● **TO BE DONE**:
Extend the diary text that begins "Cornwall is made of sea and ice cream" with a few more paragraphs, picking up right after its last sentence.

Cornwall is made of sea and ice cream

I found the perfect beach with a perfect ice cream shoppe. I walked away with my 'strawberries-and-clotted-cream' artisan delight, vaguely hearing words coming from the ice cream seller's mouth

watch out ....

... my attempts to listen to him were interrupted by a seagull's foot landing on my ice cream.

Finding myself in a Hitchcock movie I hurried, hunched over, simultaneously trying to to shelter the cone with my hand and get as much ice cream as possible into my mouth. The bird made another pass under my hand slicing himself a small beakful in such an astonishing way that I dropped the guard hand allowing a third pass and now the gull got the entire double scoop and dropped to the beach, trying in his turn to scoff as much as possible while being mobbed by all the other thieving gulls.

I left them to it feeling foolish - not a single other person was buying ice cream

Tuesday, February 16

I returned to London


with a valise which turns out to be perfectly cat-sized, the black cat has taken ownership - the tortoiseshell sits on my knitting waiting until the black one has to go off for a drink or food, then she nips in and tries to assert squatters rights until chased off in short shrift.

The cat thing is to distract me from remembering that I was in Bristol yesterday getting a tooth pulled - last time I had a tooth out it was a lady dentist who just reached in and clicked the molar as though it was a light fitting and I barely noticed. Yesterday it was like the man was uprooting a redwood. By the time the grinding and scraping stopped I had gone transparent with shock.

I'm surprisingly normal today, back in London I took the 211 to Chelsea. On the Kings Road I walked past a man wearing a huge blue macaw on each shoulder like a pair of mardi gras epaulettes. He was quite a small man and the parrot's heads towered above his. He was walking in a way that indicated he hadn't noticed the birds but quite hastily and with his head thrust forward and furtive as though he thought someone was following him

Tuesday, September 1

Das Sein

I'm preparing for this new term that is rushing up to meet me,  ploughing through texts thick with references to the thoughts of dead men: French ones, Greek ones, Austrian ones and then those German ones and their very special words.

I've sought to lighten my load by interleaving the heavy boys with joy, such as a wonderful book called Evocative Objects by Sherry Turkle. Also The School of Life chops the likes of Heidegger and Plato into bite-sized pieces for kindergarten philosophers like me.




The mother thrush is letting her son walk around in our garden, she's up on the fence keeping watch. His head is tatty with the remnants of baby feathers and he looks like a drunken uncle at a wedding party, an impression that deepens when a failed attempt to perch on a flimsy branch has him swaying ninety degrees in each direction before he flops back onto the grass. He doesn't fly away when I walk outside and I can see her bobbing around in panic in case I pick him up and eat him.

● **DATA EXCERPTS**:
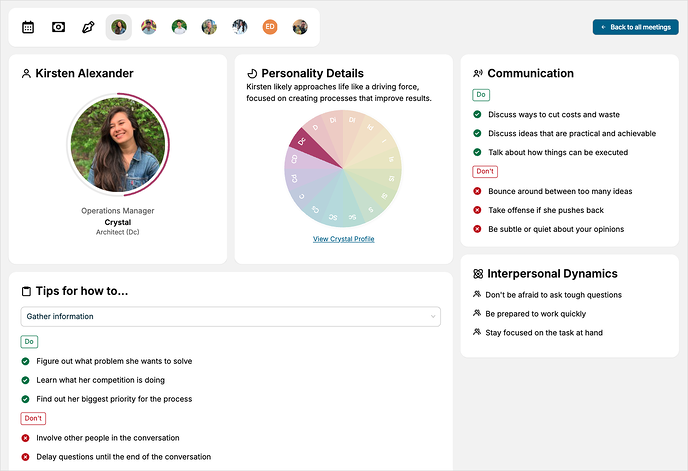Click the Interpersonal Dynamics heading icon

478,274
==
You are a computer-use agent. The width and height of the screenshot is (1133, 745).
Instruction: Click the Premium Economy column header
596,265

● **ANSWER TO THIS EXERCISE**:
On Saturday I set off to meet my step-daughter for lunch, passing her father on my way out.

I was wearing one of my re-knitted woolens - it's hairy orange with a la-di-da collar

I said  I'm going to see your daughter

he said  and I see that you're going dressed as a mad woman

Saturday, July 17

More Wildife Than Might Be Good For Me

I'm much worse at packing than I used to be, I pack far more these days and yet I have only a couple of wearable outfits - the other ninety per cent of my luggage might as well have stayed at home.

I had considered my pyjamas to be redundant, at bedtime I take a cold shower and lie on the bed hoping sleep will come before I reheat. This morning, when I went to the bathroom, I noticed all the gecko pellets stuck on my legs.

A lady sunbird* pecks for long periods on my window pane, I think she is attacking her reflection and imagines herself to be arguing with another sunbird but her persistence feels rather Hitchcockian.

* From Mssrs Wijeyeratne, Warakagoda and De Zylva in Birds of Sri Lanka
'The purple-rumped sunbird ... builds elaborate pear-shaped nests with a distinctive entrance roof over the entry hole. The nest is constructed from spider webs and other naturally-occurring soft fibrous materials, it is finished off with little chips of bark'.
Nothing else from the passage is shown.